Five years goes very quickly and in March 2016, I called our migration agent to see if we could extend it. She was surprised we hadn’t gone and explained in no uncertain terms that it was ‘now or never’.
That was a mixed emotion period. We had a lovely life in the UK, but there was a pull to go to Australia. Samson was 9 at the time, Heather was up for the adventure and so we disrupted our entire a life and moved to the other side of the world landing in Sydney on August 12th, two days before our visa expired.
I knew 9 people in Sydney, didn’t have a job and had a massive internal struggle to comprehend what we were doing. It turned out to be a good decision. Sometimes you need to shake things up to experience new growth and that’s what’s happened. Two days after I landed in Sydney, I met Luke Baylis, the CEO and Founder of Sumosalad, who just happened to looking for a CMO with a passion in health and wellness. If ever a role had my name on it, this one did.

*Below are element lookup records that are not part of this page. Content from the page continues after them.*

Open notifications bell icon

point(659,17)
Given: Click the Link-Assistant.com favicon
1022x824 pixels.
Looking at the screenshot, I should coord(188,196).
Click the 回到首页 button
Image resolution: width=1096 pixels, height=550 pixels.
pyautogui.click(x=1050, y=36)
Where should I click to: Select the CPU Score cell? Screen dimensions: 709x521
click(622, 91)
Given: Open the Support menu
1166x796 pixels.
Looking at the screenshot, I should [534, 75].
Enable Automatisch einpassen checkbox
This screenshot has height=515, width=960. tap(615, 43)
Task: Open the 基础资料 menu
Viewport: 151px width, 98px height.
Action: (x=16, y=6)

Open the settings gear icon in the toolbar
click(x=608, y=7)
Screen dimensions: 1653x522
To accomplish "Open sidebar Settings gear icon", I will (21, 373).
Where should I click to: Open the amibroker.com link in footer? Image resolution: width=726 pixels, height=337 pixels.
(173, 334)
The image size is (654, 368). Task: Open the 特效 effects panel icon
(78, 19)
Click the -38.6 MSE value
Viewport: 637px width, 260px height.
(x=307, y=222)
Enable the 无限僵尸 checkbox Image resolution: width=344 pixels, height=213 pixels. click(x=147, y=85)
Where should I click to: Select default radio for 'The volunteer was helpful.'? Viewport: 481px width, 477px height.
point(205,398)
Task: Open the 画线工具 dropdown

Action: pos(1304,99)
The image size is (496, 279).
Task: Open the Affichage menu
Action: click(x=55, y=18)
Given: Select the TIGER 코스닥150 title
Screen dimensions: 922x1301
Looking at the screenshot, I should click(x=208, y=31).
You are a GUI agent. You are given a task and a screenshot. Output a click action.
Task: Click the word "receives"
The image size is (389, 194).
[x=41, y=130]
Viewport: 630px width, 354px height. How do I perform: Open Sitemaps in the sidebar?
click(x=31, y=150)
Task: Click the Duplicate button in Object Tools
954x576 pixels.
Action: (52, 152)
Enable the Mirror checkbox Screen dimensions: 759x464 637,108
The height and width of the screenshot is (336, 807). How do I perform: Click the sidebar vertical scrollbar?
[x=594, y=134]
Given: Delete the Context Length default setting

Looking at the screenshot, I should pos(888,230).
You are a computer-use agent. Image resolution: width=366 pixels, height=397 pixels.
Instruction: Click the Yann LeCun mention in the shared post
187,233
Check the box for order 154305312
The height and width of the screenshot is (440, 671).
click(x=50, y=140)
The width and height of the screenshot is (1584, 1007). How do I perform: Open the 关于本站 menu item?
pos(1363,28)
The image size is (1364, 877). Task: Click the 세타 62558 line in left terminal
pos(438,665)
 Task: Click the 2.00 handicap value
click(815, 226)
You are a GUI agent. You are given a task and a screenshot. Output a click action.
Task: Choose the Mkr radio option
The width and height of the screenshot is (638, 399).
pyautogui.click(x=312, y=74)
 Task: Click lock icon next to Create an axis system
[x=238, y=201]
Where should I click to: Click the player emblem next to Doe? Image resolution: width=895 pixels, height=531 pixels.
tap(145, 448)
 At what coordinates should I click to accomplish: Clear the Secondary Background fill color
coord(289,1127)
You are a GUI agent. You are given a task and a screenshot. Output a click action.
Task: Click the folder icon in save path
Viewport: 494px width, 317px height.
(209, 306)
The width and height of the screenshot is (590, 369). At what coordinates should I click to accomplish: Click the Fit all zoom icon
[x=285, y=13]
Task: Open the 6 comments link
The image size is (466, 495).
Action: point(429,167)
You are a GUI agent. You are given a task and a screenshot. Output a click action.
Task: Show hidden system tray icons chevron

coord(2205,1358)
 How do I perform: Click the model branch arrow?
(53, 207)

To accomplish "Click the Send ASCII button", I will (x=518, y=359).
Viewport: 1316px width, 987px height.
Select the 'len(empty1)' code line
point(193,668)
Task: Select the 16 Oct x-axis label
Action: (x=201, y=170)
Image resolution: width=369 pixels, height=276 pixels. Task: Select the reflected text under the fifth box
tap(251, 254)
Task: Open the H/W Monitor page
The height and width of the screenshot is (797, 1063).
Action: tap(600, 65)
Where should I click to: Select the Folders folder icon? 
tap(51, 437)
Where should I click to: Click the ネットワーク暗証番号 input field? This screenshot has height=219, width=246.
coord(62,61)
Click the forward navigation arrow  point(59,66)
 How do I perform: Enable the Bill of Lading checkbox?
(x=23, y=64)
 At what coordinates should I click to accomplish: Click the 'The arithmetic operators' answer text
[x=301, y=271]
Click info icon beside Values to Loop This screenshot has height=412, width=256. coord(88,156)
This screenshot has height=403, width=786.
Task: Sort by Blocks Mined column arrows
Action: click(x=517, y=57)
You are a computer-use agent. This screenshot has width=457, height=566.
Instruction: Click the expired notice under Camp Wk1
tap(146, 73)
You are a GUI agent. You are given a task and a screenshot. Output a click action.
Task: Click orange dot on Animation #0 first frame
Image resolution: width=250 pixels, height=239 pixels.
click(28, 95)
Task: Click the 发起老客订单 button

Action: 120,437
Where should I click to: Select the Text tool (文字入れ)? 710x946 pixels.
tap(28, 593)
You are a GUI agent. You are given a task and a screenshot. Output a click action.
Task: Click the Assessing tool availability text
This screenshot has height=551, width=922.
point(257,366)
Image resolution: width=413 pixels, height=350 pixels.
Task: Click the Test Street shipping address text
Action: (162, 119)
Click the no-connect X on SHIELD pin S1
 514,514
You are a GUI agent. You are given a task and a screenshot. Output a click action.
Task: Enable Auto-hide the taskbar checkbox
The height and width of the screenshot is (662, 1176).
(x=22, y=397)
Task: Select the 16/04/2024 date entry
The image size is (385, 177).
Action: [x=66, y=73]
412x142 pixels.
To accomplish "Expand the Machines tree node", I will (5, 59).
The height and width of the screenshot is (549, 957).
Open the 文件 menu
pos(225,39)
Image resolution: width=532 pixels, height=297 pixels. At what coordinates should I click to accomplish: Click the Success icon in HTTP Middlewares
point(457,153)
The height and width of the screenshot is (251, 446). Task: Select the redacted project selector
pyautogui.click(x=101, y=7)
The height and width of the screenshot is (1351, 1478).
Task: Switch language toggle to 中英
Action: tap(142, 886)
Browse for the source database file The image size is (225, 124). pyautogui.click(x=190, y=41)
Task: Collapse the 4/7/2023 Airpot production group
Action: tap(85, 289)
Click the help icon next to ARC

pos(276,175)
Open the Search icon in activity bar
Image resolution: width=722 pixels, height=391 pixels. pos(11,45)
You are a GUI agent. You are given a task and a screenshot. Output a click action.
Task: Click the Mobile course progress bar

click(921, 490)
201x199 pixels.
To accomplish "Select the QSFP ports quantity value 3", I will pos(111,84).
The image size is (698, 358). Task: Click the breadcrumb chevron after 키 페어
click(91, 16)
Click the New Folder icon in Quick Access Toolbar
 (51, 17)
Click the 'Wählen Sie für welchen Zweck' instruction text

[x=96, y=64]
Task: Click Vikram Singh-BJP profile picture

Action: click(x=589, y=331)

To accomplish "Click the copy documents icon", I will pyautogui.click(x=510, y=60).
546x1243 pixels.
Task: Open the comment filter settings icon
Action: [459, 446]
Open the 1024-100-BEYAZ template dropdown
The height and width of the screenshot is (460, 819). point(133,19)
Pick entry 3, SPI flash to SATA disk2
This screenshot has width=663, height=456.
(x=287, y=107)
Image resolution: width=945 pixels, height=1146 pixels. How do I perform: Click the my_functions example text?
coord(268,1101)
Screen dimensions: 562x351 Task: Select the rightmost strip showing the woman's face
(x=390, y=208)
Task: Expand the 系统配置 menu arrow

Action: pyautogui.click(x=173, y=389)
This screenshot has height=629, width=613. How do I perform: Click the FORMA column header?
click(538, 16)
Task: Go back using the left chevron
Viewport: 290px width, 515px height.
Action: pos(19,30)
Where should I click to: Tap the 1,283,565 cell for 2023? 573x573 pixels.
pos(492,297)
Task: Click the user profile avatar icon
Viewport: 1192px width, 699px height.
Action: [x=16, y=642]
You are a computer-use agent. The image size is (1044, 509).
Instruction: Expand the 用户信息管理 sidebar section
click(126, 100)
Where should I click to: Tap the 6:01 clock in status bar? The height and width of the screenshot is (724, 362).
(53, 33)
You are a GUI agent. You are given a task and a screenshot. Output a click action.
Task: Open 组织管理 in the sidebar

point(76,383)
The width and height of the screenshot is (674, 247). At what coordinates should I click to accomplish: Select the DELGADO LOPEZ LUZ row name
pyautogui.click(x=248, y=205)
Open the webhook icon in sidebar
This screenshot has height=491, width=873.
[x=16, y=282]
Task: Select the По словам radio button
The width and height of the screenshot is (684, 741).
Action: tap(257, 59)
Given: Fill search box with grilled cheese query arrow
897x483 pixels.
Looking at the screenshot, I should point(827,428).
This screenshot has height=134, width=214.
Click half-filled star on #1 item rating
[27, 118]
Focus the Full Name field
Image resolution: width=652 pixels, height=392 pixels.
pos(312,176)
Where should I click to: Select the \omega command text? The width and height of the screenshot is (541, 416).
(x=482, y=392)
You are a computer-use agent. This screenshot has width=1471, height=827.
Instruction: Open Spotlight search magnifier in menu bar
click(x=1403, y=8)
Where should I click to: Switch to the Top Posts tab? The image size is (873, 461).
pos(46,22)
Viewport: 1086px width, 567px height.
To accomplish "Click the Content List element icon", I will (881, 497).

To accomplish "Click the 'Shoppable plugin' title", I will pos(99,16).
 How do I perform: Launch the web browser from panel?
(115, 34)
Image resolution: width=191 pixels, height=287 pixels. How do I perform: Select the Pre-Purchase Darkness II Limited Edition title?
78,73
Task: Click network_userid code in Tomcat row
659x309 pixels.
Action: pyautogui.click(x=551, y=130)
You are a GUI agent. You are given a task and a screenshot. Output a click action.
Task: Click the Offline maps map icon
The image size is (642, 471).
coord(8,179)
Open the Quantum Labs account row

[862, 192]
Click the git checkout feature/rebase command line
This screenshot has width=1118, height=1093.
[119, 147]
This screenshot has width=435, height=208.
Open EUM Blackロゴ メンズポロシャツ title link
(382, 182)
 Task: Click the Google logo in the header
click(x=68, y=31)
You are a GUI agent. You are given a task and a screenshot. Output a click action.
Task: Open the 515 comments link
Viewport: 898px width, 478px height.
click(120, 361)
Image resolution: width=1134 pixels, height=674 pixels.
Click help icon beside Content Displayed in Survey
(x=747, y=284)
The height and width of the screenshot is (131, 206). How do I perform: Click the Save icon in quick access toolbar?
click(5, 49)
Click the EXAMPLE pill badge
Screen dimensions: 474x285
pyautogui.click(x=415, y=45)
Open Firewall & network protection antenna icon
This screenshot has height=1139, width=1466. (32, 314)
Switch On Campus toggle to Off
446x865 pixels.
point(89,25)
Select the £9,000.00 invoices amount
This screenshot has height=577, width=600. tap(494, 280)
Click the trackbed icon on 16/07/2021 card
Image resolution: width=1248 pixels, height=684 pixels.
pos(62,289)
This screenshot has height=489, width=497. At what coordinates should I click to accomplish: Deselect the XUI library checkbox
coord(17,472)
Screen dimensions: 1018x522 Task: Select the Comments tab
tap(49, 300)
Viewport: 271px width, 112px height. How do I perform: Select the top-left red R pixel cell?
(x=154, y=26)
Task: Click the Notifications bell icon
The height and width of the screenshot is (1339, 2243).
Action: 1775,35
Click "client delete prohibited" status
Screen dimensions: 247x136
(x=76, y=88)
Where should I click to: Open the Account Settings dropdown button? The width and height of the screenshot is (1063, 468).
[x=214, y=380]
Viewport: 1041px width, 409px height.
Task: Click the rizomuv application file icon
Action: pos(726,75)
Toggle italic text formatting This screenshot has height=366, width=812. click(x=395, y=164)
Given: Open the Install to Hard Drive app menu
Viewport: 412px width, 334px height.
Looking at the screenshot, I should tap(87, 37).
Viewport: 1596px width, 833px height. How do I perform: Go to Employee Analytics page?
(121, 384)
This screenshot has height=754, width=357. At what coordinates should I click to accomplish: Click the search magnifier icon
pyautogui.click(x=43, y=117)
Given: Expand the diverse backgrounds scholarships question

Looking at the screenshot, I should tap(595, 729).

Living and working in Australia has connected all of the dots in my life. I’m now working in wellness, food and technology, leveraging all of my knowledge, skills and experience of the past, connecting people together across geographies and living on my purpose: to be a force for good and do work that feeds the minds, bodies and souls of myself and other.
I feel blessed to be living this life, and blessed to have shared this life with my soul mate, Heather, who came into my life when we were just 16 years of age and has been by my side ever since.
Today, based in Sydney, I coach and consult with leaders and entrepreneurial spirits around the world, helping them to fuel greatness in their organisations, their communities and themselves.